━━━ DOCUMENT SECTION

Race, Ethnicity, and Policing: New and Essential Readings

By Stephen K. Rice; Michael D. White Roberts | Go to book overview

Chapter 14

Community Characteristics and
Police Search Rates
Accounting for the Ethnic Diversity of
Urban Areas in the Study of Black,
White, and Hispanic Searches

Karen F. Parker, Erin C. Lane, and Geoffrey P. Alpert

Police officers' decisions to conduct searches subsequent to traffic stops are based on a number of factors including, but not limited to, their own discretion.1 Criminologists have long explored racial disparities in police behavior, ranging from arrest to incarceration.2 More recently researchers have suggested that race plays a role in the determination to search beyond other relevant legal factors.3 But other studies have found no significant evidence of racial disparities in searches when taking into account hit rates4 or the constitutionality of the search.5 The role of race in the decision making of police officers continues to elude us.

━━━━━━
━━━ RAW DATA

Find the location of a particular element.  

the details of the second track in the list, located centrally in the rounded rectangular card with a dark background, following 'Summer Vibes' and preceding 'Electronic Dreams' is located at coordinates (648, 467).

━━━━━━
━━━ RAW DATA

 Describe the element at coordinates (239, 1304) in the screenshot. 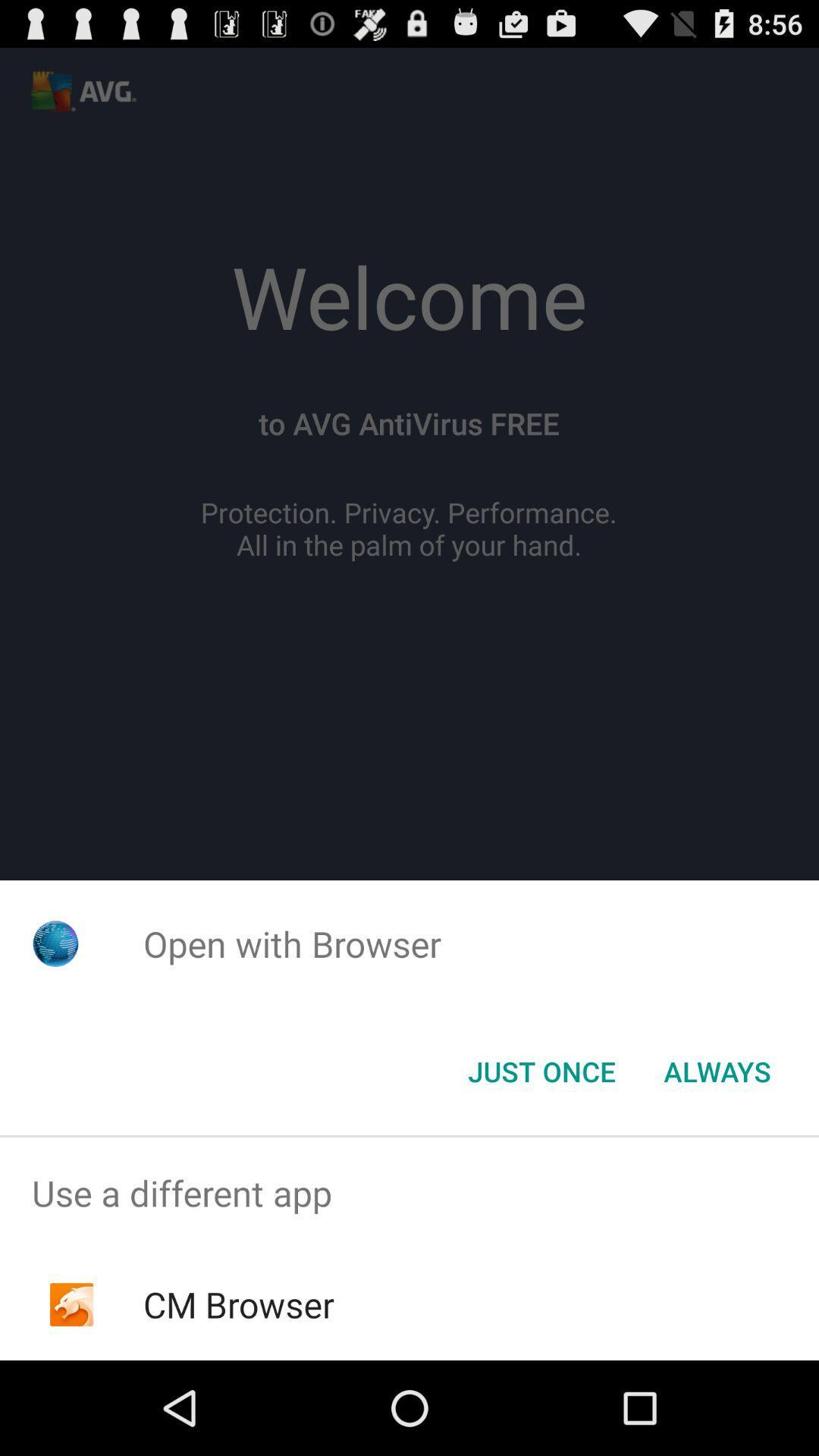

━━━━━━
━━━ RAW DATA

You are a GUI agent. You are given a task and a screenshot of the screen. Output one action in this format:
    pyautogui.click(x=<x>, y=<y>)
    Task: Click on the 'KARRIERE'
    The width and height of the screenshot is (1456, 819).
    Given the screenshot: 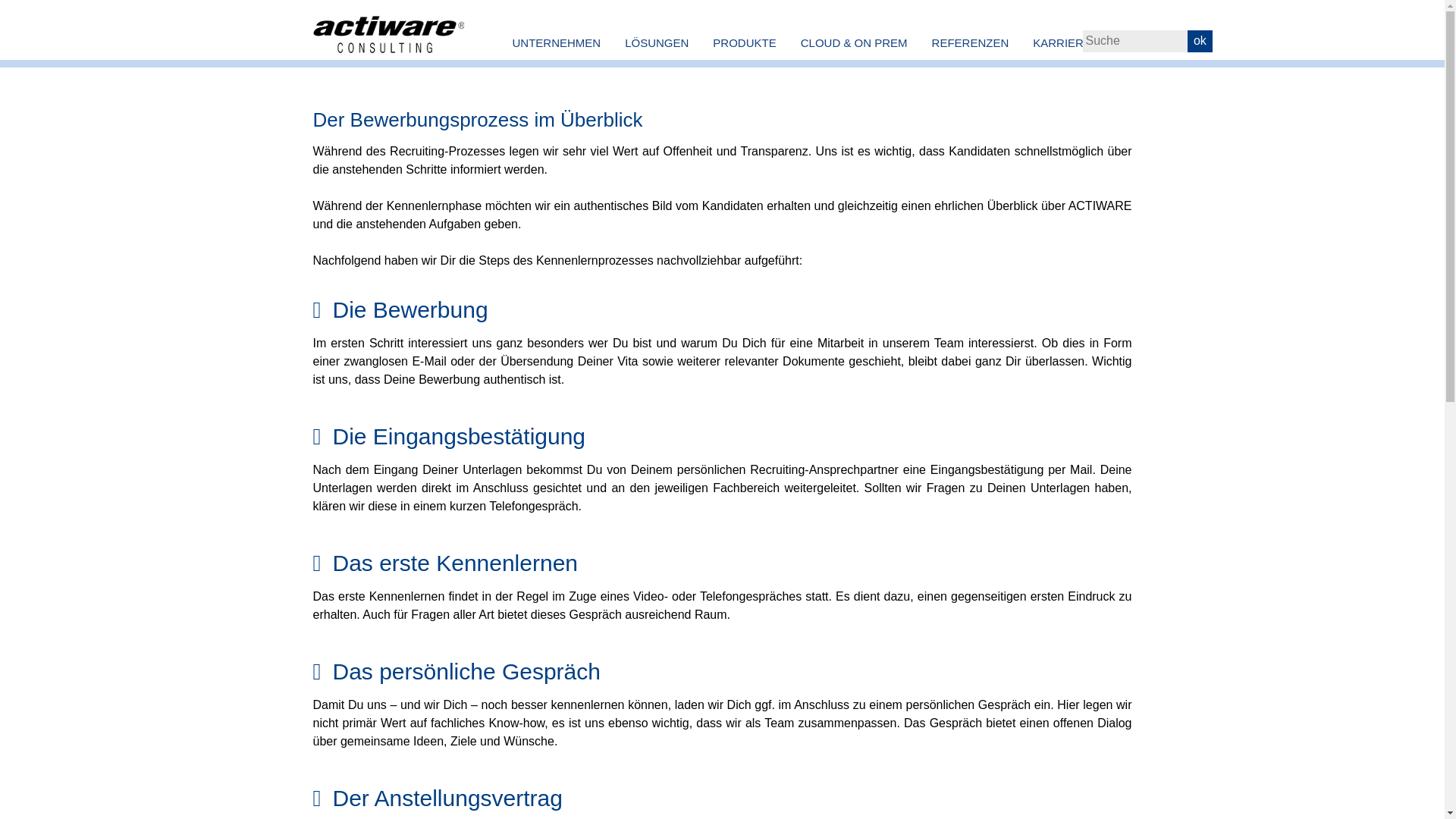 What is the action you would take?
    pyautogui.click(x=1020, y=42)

━━━━━━

▶ TASKS:
- A) Drawing on the chapter on police search rates, explain why the role of race in officers' decision making is said to continue to elude researchers. Answer in one to three sentences.
- B) According to the chapter on police search rates, which two considerations led some studies to find no significant evidence of racial disparities in searches?
- C) From the chapter on police search rates, extract the passage starting at "Karen F. Parker, Erin" and ending at "to elude us.".

▶ TASK-BY-TASK RESULTS:
- A) Some recent research suggests that race influences the decision to search beyond other relevant legal factors. Other studies found no significant evidence of racial disparities in searches once hit rates or the constitutionality of the search were taken into account.

- B) Hit rates and the constitutionality of the search.

- C)
Karen F. Parker, Erin C. Lane, and Geoffrey P. Alpert

Police officers' decisions to conduct searches subsequent to traffic stops are based on a number of factors including, but not limited to, their own discretion.1 Criminologists have long explored racial disparities in police behavior, ranging from arrest to incarceration.2 More recently researchers have suggested that race plays a role in the determination to search beyond other relevant legal factors.3 But other studies have found no significant evidence of racial disparities in searches when taking into account hit rates4 or the constitutionality of the search.5 The role of race in the decision making of police officers continues to elude us.